▸ **SOURCE DATA**
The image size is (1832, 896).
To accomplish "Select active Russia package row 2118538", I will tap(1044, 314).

...

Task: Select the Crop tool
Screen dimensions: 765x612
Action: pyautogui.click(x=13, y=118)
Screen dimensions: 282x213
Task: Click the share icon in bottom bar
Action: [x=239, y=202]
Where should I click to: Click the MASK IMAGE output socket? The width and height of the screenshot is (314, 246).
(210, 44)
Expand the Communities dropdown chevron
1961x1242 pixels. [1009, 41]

▸ **PROMPT**
Can you repeat the records again, starting at the line that contains "Task: Select the Crop tool" and stopping after the line that contains "1961x1242 pixels. [1009, 41]"?

▸ **EXERCISE RESULT**
Task: Select the Crop tool
Screen dimensions: 765x612
Action: pyautogui.click(x=13, y=118)
Screen dimensions: 282x213
Task: Click the share icon in bottom bar
Action: [x=239, y=202]
Where should I click to: Click the MASK IMAGE output socket? The width and height of the screenshot is (314, 246).
(210, 44)
Expand the Communities dropdown chevron
1961x1242 pixels. [1009, 41]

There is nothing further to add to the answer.